▸ **Tasks and exercises**
a - In the account of waking up after surgery, translate this sentence into Spanish: "Somehow I got back to the day suite where I had been before and they asked if someone was picking me up."
b - Answer these questions from the account of waking up after surgery:
(i) What did people ask the writer to check, and why?
(ii) At what time was the surgery?
(iii) Who was supposed to pick the writer up?
c - Write what comes next in the account of waking up after surgery, picking up after its final sentence.
BEGIN Document excerpt
No recollection of my dreams or anything.
Next few memories pretty groggy. People were buzzing around asking me questions and I felt awful. My throat was totally raw and I was phlemgy. The lights hurt my eyes. People were asking me to check my teeth, to see if they were chipped. Why would my teeth be chipped? Then I think my surgeon (?) said they had discovered I had endometriosis (this blog is too long, google it) and had done some work to fix it. I was like come on! I can't talk, I can barely open my eyes and I have no idea what's going on, give me a frickin' bone here. I kept on telling myself to wake up, to open my eyes and to try and get my mouth working properly, because all these people were asking me questions and telling me things, but I just wanted to go back to sleep.
Somehow I got back to the day suite where I had been before and they asked if someone was picking me up. I said, yes, Michael was. He was supposed to be waiting on the bench outside at 2pm. Of course he said that they told him 2:30, but I was there when they told him what time and it was 2pm. My surgery was at 12:30, he was to be there at 2pm. So of course they can't find him. That's cool. Cause there was still more fun to be had until he got there. Yes.
END Document excerpt
BEGIN Data for analysis
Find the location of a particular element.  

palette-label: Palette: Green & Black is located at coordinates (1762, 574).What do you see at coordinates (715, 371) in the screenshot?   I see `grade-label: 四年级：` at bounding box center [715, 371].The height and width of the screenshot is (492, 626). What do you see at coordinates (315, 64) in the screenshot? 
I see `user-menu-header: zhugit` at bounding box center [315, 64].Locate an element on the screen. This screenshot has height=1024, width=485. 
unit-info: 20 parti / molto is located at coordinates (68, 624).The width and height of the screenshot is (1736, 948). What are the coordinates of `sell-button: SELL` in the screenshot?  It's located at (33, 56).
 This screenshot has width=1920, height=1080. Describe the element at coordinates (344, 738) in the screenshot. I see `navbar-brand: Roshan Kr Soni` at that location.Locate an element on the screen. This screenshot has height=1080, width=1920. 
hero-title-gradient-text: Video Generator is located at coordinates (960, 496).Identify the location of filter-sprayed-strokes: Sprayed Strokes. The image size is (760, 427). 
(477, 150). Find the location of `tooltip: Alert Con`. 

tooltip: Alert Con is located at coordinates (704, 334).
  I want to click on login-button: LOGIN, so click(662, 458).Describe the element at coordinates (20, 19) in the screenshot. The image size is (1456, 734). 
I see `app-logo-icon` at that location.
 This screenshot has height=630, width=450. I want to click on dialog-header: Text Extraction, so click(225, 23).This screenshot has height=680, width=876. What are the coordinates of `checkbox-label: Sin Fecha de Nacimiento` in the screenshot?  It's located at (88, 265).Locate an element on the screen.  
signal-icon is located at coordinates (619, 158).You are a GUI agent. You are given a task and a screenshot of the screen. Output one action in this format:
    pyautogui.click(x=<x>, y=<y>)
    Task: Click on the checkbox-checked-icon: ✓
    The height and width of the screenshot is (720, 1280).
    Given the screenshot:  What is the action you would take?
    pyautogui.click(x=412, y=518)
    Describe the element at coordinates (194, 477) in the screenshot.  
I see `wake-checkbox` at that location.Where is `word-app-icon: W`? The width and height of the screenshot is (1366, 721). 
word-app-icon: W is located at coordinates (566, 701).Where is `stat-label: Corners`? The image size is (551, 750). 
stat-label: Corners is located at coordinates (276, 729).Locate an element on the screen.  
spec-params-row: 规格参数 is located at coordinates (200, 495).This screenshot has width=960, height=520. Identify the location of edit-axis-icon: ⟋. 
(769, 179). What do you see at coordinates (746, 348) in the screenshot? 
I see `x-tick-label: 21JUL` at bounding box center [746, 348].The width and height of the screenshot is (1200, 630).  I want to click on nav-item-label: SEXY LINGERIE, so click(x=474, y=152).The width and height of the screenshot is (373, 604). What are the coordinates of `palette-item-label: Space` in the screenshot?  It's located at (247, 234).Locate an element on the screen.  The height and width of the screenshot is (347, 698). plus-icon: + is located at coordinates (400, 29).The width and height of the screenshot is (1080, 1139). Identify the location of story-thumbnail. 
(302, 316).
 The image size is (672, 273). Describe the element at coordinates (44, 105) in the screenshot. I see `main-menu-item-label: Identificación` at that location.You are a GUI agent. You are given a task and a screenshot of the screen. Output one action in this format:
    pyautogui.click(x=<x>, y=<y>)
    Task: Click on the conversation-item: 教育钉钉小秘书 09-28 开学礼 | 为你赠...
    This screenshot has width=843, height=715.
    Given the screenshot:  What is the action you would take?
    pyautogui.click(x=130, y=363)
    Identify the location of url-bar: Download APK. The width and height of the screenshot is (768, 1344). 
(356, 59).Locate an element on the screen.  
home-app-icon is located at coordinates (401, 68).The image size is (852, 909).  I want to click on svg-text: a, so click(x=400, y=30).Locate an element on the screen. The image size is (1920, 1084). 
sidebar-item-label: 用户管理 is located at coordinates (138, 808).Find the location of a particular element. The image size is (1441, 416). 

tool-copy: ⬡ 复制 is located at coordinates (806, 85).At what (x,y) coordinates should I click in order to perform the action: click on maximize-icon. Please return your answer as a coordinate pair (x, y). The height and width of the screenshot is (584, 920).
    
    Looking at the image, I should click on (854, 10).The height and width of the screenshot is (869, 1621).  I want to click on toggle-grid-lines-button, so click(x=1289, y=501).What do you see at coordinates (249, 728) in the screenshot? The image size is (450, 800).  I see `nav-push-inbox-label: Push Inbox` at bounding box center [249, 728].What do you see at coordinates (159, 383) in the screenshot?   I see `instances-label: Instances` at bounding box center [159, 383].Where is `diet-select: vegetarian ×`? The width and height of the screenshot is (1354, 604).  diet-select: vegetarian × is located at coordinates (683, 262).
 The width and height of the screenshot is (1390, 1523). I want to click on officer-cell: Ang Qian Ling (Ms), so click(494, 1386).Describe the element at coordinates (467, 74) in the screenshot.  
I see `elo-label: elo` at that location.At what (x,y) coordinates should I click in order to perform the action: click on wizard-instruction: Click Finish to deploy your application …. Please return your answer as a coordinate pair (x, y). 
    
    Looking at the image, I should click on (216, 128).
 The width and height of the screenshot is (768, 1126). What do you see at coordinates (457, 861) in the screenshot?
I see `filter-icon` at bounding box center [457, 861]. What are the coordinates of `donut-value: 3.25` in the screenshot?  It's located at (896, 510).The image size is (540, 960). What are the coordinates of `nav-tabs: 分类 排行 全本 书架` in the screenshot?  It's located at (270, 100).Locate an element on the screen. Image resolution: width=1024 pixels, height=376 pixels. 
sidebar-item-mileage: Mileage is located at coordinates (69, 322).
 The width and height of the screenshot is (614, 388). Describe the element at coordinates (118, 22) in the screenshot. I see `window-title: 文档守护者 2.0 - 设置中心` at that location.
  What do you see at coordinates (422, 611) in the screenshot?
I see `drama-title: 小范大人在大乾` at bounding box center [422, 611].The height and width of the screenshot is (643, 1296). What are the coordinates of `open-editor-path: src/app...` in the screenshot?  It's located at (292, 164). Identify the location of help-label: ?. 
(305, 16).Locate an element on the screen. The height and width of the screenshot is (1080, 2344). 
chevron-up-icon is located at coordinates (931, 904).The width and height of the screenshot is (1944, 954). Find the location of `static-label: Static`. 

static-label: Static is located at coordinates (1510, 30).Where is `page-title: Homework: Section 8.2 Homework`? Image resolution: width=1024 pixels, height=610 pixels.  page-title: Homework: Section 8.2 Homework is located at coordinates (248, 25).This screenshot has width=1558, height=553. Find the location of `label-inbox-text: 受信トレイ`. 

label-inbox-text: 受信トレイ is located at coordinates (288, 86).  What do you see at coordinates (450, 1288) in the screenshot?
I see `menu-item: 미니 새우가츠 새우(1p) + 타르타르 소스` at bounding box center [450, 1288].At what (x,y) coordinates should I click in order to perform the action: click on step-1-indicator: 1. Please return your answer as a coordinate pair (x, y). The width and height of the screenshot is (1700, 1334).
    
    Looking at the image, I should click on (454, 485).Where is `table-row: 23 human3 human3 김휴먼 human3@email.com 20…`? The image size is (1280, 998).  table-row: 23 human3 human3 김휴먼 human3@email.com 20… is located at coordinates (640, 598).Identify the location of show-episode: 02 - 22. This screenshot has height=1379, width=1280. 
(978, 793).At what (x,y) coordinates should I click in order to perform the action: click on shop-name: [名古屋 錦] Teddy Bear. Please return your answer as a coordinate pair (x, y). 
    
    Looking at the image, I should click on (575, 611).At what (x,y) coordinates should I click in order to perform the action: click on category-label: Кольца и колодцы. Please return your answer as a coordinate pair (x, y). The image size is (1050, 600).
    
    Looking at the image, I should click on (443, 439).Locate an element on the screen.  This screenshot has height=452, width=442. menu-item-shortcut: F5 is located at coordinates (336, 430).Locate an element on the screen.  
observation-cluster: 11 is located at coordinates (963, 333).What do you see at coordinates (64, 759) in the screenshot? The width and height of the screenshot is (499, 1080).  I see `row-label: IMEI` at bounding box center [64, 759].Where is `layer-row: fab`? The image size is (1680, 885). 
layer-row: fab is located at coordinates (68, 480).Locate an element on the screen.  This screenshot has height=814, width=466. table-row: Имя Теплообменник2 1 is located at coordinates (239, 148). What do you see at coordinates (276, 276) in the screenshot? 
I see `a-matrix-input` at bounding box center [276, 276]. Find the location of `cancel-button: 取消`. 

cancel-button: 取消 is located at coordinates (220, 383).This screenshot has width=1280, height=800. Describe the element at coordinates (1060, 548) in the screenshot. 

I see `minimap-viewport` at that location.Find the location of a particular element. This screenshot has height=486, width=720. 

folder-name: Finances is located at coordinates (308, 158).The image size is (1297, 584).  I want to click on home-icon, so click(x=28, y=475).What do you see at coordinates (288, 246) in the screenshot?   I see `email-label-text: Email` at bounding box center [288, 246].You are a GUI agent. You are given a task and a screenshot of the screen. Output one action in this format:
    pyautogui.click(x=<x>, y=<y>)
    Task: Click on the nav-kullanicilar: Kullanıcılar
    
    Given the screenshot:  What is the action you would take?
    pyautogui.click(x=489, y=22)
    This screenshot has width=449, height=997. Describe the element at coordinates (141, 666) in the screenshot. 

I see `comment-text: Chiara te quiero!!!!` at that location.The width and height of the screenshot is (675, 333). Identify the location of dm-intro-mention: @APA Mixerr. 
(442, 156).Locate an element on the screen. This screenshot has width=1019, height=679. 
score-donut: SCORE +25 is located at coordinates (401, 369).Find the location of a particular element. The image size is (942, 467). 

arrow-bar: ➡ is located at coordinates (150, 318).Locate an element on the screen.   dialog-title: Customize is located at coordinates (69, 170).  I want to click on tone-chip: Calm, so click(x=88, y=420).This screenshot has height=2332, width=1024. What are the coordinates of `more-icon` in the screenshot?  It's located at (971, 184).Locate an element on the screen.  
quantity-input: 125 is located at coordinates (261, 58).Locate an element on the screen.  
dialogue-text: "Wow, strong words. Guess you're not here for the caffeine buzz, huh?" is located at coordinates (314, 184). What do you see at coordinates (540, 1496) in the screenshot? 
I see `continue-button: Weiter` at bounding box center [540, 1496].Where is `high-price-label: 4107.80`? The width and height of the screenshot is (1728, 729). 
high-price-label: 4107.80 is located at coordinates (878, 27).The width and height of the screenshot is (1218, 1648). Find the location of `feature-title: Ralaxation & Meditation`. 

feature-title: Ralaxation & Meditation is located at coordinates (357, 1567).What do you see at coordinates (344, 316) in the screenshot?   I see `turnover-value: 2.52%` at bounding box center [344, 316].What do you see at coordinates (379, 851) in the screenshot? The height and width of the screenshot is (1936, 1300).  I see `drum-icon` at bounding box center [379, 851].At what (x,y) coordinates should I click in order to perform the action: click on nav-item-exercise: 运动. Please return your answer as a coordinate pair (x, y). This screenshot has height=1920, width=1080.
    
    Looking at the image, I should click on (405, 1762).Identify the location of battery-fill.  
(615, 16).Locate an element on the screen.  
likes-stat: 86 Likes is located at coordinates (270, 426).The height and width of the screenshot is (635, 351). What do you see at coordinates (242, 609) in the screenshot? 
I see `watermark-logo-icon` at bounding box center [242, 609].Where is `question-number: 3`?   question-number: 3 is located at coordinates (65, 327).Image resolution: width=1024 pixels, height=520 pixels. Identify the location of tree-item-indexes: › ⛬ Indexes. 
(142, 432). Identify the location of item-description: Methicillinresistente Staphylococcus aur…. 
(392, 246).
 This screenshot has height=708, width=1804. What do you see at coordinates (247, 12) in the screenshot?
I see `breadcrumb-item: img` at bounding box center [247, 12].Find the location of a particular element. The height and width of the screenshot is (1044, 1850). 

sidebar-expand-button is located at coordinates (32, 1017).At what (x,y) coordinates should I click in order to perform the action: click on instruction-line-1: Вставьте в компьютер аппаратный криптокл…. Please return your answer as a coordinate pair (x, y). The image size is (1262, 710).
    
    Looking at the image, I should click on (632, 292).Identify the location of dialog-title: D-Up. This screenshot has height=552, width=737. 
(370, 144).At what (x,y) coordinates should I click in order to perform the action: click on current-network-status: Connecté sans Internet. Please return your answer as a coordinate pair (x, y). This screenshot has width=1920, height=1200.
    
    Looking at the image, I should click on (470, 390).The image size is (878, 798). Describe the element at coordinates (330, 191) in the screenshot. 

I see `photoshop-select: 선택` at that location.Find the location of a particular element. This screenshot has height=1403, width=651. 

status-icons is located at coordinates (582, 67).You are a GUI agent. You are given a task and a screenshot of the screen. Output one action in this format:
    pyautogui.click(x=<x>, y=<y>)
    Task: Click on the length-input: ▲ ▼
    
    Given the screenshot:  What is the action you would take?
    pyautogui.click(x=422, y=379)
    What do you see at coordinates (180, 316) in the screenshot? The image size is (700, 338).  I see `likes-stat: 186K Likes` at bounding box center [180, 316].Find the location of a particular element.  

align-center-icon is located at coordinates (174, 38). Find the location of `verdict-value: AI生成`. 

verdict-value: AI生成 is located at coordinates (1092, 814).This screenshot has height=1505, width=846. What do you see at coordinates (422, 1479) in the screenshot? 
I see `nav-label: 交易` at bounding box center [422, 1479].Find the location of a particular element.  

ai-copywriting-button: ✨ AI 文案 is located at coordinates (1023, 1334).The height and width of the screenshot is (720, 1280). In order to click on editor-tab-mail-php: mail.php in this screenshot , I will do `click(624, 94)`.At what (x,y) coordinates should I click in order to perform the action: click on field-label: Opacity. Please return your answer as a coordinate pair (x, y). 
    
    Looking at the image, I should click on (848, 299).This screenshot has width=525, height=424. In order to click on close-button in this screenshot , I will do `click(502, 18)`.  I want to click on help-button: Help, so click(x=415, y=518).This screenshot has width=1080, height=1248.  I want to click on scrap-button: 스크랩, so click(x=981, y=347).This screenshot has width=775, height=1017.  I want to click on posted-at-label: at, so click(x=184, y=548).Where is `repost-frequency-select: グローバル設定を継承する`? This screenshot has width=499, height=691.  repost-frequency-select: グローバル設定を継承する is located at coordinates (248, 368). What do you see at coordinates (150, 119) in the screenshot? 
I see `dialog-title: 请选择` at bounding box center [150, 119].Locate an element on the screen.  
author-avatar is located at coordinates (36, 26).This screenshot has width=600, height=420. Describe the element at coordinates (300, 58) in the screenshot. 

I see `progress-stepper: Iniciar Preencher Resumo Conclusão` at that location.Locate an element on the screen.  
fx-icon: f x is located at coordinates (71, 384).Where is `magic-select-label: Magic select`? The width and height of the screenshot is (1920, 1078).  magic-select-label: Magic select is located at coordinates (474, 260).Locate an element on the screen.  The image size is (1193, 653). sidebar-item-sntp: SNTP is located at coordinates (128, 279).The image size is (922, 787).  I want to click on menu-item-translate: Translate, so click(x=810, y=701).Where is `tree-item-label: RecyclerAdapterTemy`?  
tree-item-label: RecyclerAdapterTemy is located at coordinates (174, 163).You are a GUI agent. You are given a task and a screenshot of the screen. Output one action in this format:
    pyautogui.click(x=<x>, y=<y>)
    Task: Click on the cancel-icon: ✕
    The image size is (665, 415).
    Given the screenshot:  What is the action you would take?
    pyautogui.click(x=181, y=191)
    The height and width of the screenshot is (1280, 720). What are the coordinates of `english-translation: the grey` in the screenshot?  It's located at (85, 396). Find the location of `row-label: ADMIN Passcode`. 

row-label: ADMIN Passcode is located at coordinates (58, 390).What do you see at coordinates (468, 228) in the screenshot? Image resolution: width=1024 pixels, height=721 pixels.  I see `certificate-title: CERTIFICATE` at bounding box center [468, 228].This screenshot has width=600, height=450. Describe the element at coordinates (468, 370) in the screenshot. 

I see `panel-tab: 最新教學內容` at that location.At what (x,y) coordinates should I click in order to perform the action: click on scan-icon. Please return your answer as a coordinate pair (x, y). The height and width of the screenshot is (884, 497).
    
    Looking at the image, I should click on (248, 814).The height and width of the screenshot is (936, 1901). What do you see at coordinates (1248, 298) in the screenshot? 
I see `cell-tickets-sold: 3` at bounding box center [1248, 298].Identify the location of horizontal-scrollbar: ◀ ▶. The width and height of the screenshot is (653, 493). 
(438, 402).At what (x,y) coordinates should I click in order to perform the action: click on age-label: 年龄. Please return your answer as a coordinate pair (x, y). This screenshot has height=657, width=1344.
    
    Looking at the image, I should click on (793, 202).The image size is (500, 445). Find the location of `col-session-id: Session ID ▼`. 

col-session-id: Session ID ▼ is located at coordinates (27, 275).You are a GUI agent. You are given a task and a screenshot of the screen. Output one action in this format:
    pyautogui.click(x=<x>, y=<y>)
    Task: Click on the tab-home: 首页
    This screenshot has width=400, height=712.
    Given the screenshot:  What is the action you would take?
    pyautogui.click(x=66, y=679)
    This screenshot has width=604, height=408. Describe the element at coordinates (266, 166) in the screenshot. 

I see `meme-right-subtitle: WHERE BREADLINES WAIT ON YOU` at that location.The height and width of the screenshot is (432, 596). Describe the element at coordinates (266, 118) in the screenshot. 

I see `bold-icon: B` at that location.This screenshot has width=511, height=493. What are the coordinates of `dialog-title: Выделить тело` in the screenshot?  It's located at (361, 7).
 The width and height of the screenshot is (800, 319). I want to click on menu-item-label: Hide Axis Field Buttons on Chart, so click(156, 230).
END Data for analysis
▸ **Outputs for the tasks**
a - De alguna manera volví a la sala de día donde había estado antes y me preguntaron si alguien iba a recogerme.

b -
(i) Their teeth, to see if they were chipped.
(ii) 12:30.
(iii) Michael.

c -
I'm still a bit groggy on the details, but I did have to go back into the washroom to try and fumble my way into another pair of scrunchy, mesh panties and finagle a three foot pad into them. With the IV still. Having just woken up from surgery. Yup, not feeling too hot. So I manage this, and then I hear the nurse directing Michael into my little cubicle area. I emerge, victorious, from the washroom, with my friend the IV stand trailing behind me. Michael looks at me, doesn't say much. I sit back on the bed and the nurse removes my IV, which apparently grosses Michael out. Oh, it was about to get so, so much worse for him. We discuss my teeth some more. I'm still not entirely sure what happened, but someone thought they had chipped my tooth when they were doing something - possibly putting a breathing tube down my throat? - but my teeth were all fine. Having something stuck down my throat would explain why, when I woke up, I felt like I had had something stuck down my throat, but my mom says I'm crazy. She says that all the time. The nurse brings my clothes and closes the drapes so I can put on my civvies. I take off my hospital gown and my stomach, abdomen and the tops of my legs are bright yellow, covered in sticky iodine. That, plus I have a huge patch over my belly button and a couple of bloody incisions covered in clear tape at the top of my (now freshly shaved) pubis. Michael just sits there, trying to be positive and enjoy my funtime panties and elephant sanitary pad. He says, "I'll bring the car around", to which I say "no, I'd like to walk a bit".
I go home, have a nap. Michael tells me I look great. I don't feel so great.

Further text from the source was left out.